Monday, January 16, 2012

Lamb Chops With Mint Hollandaise.

With this one I wanted to push my boundaries a little, in the past I had always bought hollandaise sauce, so I wanted to try and make my own. I was looking forward to a challenge!



 I was left feeling a little cheated, it wasn't difficult at all. To be honest I put this down to the recipe book I was using - "Classic home cooking" It's my regular go to cookbook, my husband bought it in Norway someone recommended it to him and I love it, he loves it and it gets used an awful lot.The recipes really are classics, all of them are in American cups and European measurements.
as well as subsectioned into different groups for example Hot and Chilled Soups, Fish and Shellfish, Poultry, Pork, Beef etc.

Each chapter then has an indexed glossary, picture thing with a short description of each recipe.



Subsectioned again into cooking times

I'll get to it later but I make my Carbonara sauce this way too because I always seem to end up with scrambled egg consistency, when I make it any other way. I'll give anything a try, but I am finding as I go along, easier ways for me to cook certain things, or just a different way to do something altogether, my mother taught me how to make cheese sauce, years ago, by melting butter then adding flour, then slowly adding the milk followed by the cheese. Using that as my basis I made all my sauces this way. I have since discovered that it's easier for me to make my sauce, then take some sort of cold liquid, vodka, milk, cream, water or port, add the flour to that, mix really well and then add to the simmering sauce, stirring constantly until it has thickened. I'm not saying by any means this is better, just that for me it's always a sure thing! NO LUMPS, BUMPS OR GOOEY BITS...........!!!!! Any way that's far more of a digress than I intended. So back to my lamb.

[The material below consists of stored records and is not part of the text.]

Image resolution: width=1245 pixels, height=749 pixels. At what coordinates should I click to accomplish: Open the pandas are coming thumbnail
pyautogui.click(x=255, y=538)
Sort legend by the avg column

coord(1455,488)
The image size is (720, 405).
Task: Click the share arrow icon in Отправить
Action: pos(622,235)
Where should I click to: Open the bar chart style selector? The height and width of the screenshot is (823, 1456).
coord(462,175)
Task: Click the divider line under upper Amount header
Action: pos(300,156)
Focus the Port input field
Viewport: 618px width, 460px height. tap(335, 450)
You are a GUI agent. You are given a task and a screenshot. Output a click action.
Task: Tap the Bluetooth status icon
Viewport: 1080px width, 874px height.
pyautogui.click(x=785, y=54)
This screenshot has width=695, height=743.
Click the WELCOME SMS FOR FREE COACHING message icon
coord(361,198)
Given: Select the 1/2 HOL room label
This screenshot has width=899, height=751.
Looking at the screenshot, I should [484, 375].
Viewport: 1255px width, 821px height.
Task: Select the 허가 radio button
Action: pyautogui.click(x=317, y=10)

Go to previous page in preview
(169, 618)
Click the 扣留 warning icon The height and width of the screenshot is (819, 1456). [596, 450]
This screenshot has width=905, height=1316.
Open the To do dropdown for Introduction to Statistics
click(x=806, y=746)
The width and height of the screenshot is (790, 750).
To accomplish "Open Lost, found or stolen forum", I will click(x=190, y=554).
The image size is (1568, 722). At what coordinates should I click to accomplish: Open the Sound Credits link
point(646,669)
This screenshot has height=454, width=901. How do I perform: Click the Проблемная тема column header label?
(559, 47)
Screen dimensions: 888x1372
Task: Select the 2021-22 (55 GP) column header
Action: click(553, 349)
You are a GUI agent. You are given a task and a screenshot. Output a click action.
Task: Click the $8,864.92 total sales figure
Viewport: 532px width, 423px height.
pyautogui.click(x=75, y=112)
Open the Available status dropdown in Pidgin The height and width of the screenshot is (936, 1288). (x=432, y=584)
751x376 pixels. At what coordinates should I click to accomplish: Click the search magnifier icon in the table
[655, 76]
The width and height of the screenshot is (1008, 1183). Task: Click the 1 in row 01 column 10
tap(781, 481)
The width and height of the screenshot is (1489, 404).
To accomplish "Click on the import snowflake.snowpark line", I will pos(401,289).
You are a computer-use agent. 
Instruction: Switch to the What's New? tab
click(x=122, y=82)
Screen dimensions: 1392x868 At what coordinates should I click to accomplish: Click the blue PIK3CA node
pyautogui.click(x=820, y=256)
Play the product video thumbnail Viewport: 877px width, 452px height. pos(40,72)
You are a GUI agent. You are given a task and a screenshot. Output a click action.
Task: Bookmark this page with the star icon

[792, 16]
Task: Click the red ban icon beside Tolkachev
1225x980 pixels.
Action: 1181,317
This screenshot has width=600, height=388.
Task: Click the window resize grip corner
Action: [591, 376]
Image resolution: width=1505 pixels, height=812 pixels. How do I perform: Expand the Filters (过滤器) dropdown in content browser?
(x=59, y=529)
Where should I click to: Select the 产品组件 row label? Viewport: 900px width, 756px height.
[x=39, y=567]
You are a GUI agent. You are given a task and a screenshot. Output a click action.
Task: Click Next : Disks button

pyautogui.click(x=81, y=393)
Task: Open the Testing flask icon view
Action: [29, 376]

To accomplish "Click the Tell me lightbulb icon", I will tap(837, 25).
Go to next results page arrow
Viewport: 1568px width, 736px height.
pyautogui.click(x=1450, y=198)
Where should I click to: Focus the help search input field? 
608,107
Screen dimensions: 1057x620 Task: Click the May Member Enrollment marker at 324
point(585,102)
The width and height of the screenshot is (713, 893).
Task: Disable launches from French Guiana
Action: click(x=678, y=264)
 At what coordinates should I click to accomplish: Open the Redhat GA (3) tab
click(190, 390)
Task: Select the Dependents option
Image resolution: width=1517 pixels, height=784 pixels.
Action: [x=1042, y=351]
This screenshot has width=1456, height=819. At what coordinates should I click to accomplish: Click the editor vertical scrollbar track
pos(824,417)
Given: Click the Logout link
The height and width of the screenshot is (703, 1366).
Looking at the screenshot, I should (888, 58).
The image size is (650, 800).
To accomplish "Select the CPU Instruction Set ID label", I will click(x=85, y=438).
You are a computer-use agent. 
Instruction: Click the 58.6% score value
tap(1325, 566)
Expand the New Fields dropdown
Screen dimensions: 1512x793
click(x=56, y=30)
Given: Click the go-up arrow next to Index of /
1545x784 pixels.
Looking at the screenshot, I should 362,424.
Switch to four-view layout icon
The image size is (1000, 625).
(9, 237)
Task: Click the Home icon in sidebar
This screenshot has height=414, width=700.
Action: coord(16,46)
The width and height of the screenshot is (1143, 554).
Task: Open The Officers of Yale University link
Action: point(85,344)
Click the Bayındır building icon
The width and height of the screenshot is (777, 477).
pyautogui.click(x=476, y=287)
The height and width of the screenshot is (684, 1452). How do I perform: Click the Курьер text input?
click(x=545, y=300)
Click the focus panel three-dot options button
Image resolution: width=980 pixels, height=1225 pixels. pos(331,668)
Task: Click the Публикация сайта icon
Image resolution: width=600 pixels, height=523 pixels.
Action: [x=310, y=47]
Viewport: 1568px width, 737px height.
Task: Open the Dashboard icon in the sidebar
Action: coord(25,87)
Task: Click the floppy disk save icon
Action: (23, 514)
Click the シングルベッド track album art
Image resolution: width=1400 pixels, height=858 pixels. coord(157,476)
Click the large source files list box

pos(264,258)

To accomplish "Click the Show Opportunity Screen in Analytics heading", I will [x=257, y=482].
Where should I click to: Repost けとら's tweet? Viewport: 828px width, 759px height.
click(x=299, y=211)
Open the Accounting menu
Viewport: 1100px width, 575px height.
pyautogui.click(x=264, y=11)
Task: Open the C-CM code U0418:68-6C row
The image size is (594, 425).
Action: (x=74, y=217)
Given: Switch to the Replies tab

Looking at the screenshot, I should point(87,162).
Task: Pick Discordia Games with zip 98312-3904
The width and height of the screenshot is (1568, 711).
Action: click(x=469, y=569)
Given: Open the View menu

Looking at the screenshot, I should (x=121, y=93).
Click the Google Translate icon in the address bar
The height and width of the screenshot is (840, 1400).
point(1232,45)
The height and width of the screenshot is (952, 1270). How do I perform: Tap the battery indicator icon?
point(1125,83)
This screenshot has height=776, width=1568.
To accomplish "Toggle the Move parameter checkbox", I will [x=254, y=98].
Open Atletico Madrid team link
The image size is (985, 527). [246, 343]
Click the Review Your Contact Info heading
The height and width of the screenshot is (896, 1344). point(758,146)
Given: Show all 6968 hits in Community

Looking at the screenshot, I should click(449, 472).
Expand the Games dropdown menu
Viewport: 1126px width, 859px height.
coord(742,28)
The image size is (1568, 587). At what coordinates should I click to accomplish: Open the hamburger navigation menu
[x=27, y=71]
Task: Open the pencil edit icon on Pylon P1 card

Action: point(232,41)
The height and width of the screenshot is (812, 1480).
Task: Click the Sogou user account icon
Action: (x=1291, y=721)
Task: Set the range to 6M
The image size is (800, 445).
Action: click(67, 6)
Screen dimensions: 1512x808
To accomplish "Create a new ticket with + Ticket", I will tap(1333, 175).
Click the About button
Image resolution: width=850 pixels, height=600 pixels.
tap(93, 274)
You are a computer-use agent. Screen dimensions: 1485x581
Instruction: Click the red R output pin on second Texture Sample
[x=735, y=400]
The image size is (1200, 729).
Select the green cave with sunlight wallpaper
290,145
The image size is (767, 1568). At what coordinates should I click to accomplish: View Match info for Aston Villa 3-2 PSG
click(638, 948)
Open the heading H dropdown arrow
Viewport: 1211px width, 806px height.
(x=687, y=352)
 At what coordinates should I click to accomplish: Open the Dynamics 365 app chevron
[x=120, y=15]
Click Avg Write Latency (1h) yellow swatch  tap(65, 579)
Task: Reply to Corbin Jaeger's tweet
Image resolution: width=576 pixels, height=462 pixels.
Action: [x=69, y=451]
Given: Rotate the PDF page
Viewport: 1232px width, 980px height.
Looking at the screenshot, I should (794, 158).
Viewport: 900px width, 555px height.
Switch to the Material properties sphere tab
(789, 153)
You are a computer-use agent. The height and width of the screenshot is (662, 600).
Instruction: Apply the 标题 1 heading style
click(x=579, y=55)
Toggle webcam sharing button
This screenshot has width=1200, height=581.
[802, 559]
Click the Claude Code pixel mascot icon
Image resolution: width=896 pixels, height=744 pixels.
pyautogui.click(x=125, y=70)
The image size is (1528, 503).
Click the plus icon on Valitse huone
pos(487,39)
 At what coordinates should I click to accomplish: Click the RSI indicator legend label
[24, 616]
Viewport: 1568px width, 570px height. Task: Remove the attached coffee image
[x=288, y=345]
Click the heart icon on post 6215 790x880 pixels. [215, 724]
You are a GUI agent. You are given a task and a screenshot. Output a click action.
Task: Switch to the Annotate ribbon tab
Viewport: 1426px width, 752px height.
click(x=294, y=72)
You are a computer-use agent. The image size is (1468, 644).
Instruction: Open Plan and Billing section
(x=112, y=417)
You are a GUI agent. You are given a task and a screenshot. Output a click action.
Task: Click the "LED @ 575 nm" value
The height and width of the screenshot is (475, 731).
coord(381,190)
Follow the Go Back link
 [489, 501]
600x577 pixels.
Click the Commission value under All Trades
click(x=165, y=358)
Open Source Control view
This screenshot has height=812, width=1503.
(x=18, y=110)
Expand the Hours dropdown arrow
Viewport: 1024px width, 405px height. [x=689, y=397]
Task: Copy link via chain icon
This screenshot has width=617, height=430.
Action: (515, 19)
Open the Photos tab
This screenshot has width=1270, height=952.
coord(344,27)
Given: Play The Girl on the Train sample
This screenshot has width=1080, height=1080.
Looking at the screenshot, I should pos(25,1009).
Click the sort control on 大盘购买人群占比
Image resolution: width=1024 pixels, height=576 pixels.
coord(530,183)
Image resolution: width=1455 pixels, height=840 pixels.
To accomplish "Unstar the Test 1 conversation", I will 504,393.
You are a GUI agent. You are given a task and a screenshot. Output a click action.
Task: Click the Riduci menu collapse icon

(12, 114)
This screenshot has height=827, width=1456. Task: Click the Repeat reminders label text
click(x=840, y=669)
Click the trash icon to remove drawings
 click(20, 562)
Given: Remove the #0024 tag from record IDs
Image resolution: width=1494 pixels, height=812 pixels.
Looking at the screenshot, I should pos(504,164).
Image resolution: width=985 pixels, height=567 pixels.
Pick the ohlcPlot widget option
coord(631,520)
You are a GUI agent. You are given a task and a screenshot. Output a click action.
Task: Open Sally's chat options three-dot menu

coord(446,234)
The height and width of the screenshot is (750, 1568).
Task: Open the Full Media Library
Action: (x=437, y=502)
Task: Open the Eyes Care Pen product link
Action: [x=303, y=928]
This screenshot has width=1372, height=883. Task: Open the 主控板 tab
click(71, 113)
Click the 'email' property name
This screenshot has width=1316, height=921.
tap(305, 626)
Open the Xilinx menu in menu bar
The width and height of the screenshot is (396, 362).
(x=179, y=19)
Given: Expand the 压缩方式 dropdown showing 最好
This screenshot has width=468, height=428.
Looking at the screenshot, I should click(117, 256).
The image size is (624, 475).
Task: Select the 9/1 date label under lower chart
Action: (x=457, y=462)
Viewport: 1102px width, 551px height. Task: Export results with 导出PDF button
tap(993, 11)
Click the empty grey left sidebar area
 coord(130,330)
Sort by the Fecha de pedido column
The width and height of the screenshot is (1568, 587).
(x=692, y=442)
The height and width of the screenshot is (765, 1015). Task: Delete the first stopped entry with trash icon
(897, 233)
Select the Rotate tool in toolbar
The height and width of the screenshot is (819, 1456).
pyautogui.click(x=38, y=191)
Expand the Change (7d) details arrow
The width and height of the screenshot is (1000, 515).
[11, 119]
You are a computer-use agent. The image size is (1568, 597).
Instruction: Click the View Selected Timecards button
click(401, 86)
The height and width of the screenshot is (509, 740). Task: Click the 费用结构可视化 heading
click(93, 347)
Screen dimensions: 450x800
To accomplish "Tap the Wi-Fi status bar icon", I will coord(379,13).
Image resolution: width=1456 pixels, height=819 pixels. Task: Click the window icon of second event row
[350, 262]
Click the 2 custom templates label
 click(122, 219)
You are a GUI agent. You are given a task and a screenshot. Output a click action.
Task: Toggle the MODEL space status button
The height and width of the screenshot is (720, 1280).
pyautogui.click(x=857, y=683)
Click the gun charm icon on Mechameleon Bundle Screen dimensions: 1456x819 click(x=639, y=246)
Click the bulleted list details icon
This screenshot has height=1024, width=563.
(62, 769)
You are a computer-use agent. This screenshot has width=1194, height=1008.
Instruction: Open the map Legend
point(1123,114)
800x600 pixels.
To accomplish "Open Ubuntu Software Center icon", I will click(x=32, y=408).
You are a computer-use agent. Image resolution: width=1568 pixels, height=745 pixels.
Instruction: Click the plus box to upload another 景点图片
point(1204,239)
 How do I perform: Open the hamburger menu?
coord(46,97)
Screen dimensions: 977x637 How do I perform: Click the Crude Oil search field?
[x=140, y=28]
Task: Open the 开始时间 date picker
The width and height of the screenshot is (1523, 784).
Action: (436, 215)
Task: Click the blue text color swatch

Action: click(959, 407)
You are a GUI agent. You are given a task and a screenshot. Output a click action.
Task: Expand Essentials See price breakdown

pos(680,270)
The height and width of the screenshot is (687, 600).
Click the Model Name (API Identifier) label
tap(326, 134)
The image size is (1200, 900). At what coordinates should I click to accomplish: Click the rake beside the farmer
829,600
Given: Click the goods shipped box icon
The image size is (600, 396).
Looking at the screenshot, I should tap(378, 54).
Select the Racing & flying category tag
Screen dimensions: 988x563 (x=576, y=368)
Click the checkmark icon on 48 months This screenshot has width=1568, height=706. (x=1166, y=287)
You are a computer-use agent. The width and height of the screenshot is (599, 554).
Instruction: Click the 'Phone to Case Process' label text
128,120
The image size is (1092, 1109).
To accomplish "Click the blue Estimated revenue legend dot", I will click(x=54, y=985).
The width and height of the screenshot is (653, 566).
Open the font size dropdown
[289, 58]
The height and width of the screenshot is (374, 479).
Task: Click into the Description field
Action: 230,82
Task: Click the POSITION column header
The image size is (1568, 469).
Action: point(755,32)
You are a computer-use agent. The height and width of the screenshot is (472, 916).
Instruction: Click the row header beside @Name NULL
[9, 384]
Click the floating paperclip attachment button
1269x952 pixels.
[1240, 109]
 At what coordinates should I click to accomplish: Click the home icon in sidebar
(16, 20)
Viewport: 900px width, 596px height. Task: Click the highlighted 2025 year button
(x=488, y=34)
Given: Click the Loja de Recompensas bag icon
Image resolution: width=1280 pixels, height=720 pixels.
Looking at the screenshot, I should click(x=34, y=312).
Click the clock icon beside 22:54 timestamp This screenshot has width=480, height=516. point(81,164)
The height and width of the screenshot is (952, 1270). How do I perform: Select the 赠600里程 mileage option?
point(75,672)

To be honest I kind of dithered slightly over the mint, yes mint does traditionally go with lamb, but with hollandaise sauce? Then I started wondering if the hollandaise would go with the lamb? Ultimately I decided since lamb was new to me, I had no idea if lamb and hollandaise were going to work and since I didn't know if mint would work with hollandaise, but knew mint worked well with lamb, I figured the only way to find out was to try, worst case scenario I end up calling for Chinese or Pappa Johns! As it turns out they all work very well together. Bonuses all round, I made my own hollandaise sauce, which inspired me to make carbonara the same way, and we had a nice meal - and you've discovered how oddly my brain works, and that really is how my brain works, each thought seems to trigger a chain reaction until eventually I come full circle with an answer to my quandary...........................!




Lamb Chops With Mint Hollandaise

4 Lamb chops
2 tsp evoo (extra virgin olive oil)
Salt and black pepper to taste
 
Mint Hollandaise
2 tbsp fresh mint
salt and black pepper
a few drops of lemon concentrate
1 tsp white vinegar
3 egg yolks at room temperature
125 grams melted unsalted butter

1. Brush the lamb chops with a little oil on each side, season with salt and pepper

2. Grill the chops for 3-4 minutes - slightly longer for well done.

Mint Hollandaise

1. Whisk together egg yolks, lemon juice and vinegar, put over a saucepan of simmering water and whisk until thick.

2. Melt ¼lb (125g) butter adding a little at a time to the egg yolk mixture, whisk constantly until mixture thickens.

3. Stir in 2 tbsps of mint, salt and pepper to taste.